How is "at most one arrow" used to proof a special category gives rise to a preorder set?

Question

I'm working on exercise 2 on page 1 of Basic Category Theory By Jaap van Oosten.

The problem is:

If $\mathcal{C}$ is a category such that $\mathcal{C}_0$ is a set, and such that for any two objects $X, Y$ of $\mathcal{C}$ there is at most one arrow: $x \rightarrow y$, then $\mathcal{C}_0$ is a preorder set.

I try to prove this by using the definition of preorder set:

• element: all objects in $\mathcal{C}$
• binary relation: $f: a \rightarrow b$ is corresponding to $a \le b$.
• reflexivity: implied by identity morphisms of $\mathcal{C}$.
• transitivity: implied by composition of $\mathcal{C}$.

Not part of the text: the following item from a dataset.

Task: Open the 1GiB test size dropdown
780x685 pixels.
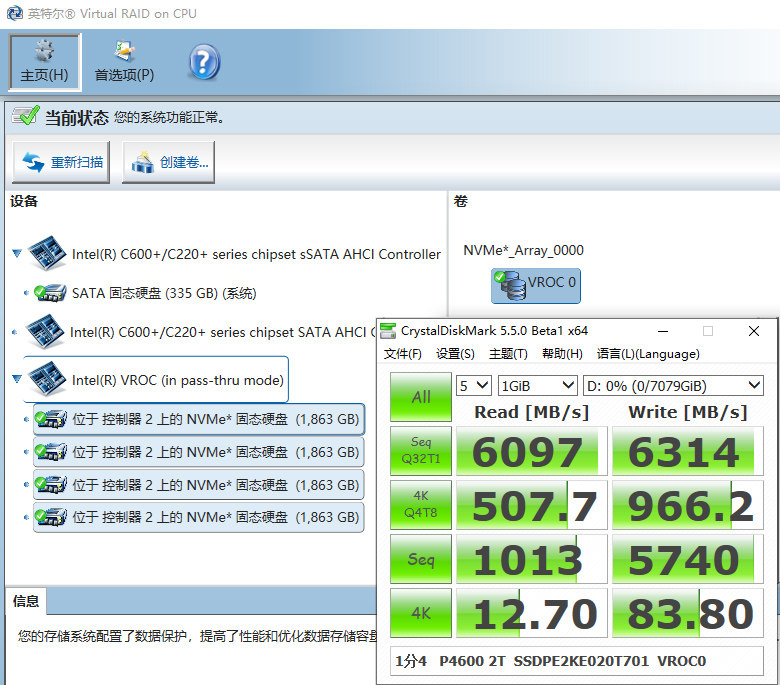Action: (x=537, y=386)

It seems the condition at most one arrow is not used anywhere. Does my proof work? Am I missing something?

Answer 1

The problem is in the statement : any set is a preorder (for example declare all the elements to be minimal).

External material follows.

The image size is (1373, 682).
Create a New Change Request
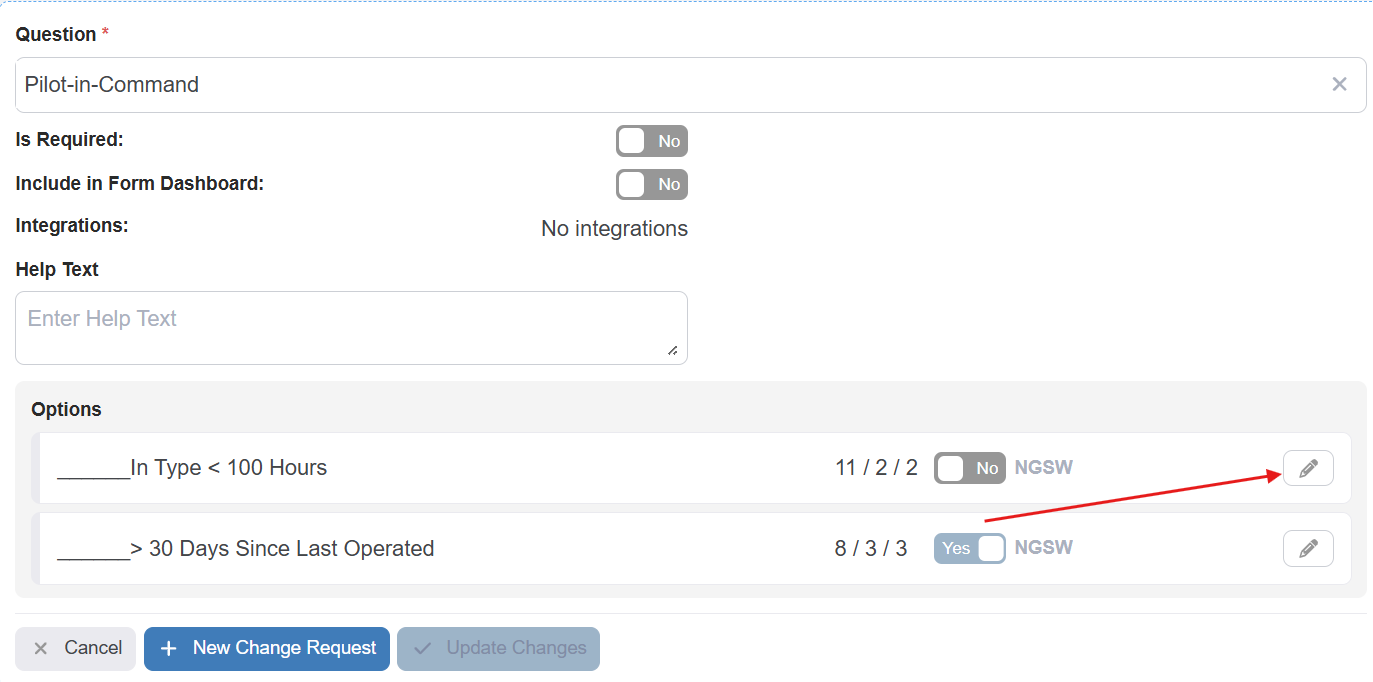point(267,648)
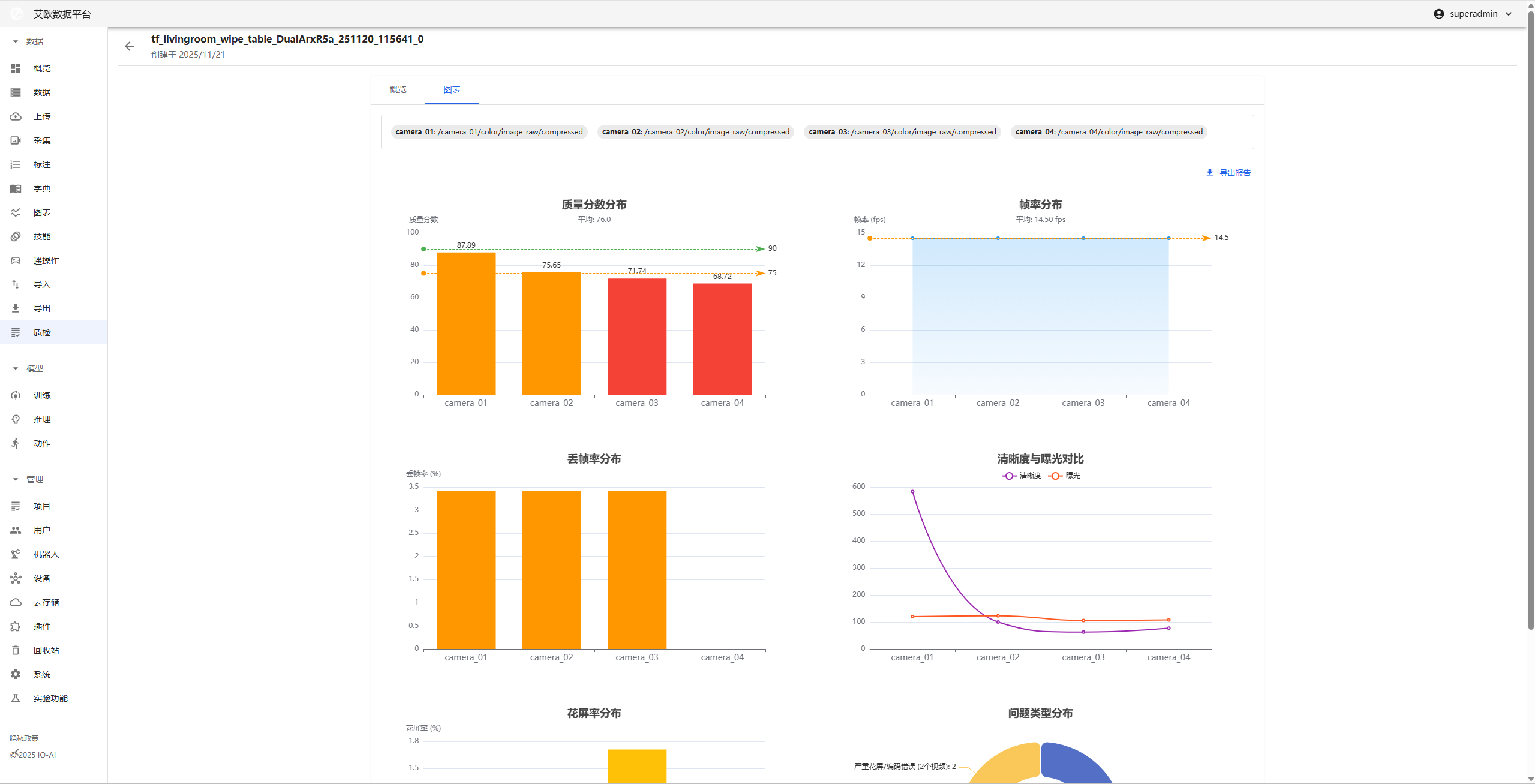
Task: Open 系统 settings gear icon
Action: (16, 674)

The correct statement of the exercise should be as follow (at least I guess this is what the author means) :

Let $\mathsf{Pos}$ be the category whose objects are posets and whose morphisms are non decreasing maps. Let $\mathsf{Slim}$ be the category whose objects are the categories $\mathcal C$ such that $\mathcal C_0$ is a set and that for every $x,y \in \mathcal C_0$ there is at most one arrow $x \to y$ and whose morphisms are the functors between such categories.

Then show that $\mathsf{Pos}$ is equivalent to $\mathsf{Slim}$.